[What you need to do] Reproduce each of the rows below verbatim, omitting the pictures.

— begin Data entries —

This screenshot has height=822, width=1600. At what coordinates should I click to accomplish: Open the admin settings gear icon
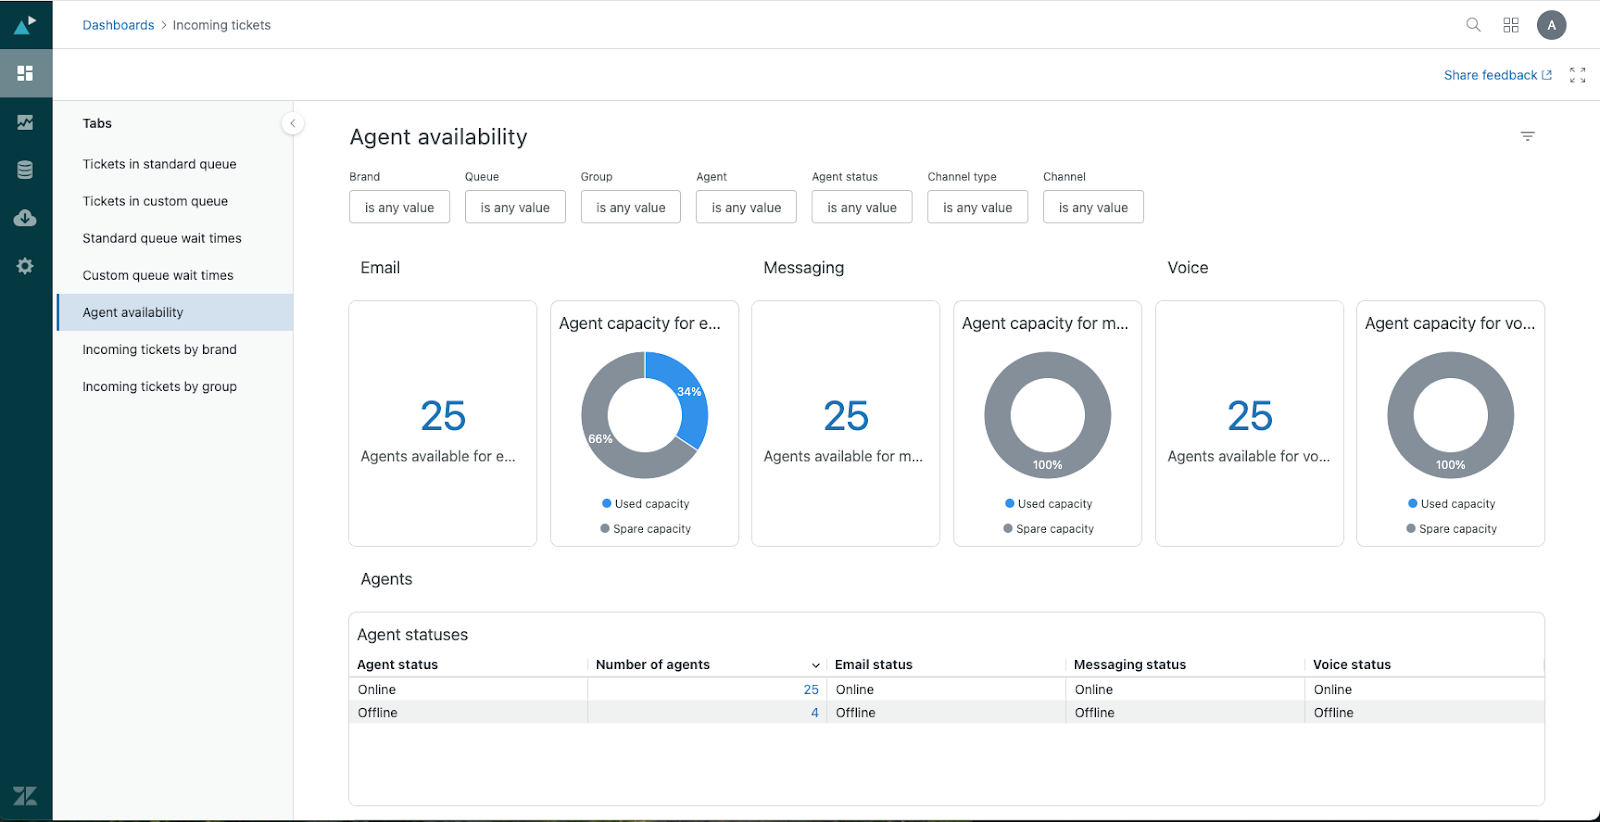pos(25,266)
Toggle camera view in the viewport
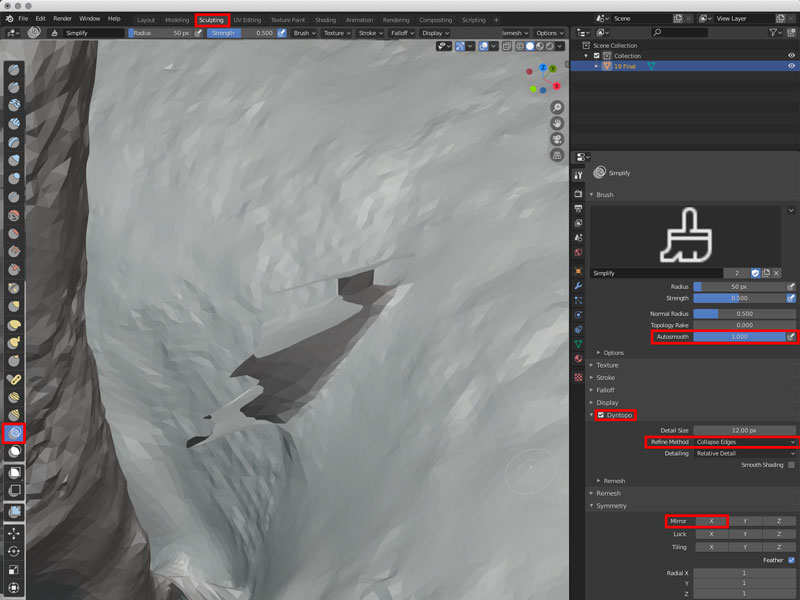 pos(557,139)
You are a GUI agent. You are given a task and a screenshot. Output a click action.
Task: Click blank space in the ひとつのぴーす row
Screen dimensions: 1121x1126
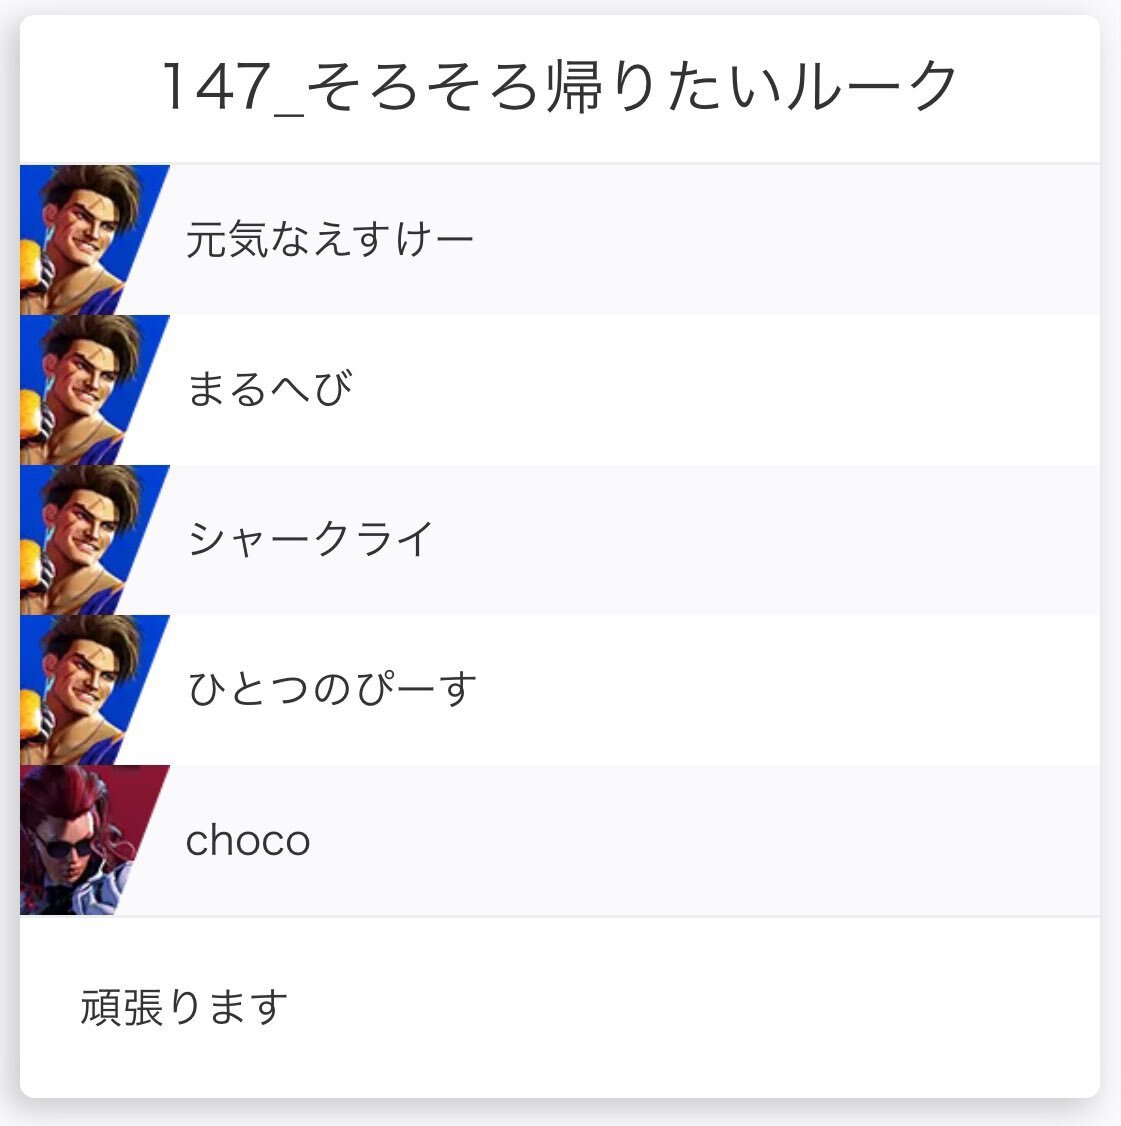coord(780,690)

— end Data entries —

[The result]
This screenshot has height=822, width=1600. At what coordinates should I click to accomplish: Open the admin settings gear icon
pos(25,266)
Toggle camera view in the viewport
 pos(557,139)
You are a GUI agent. You are given a task and a screenshot. Output a click action.
Task: Click blank space in the ひとつのぴーす row
Screen dimensions: 1121x1126
coord(780,690)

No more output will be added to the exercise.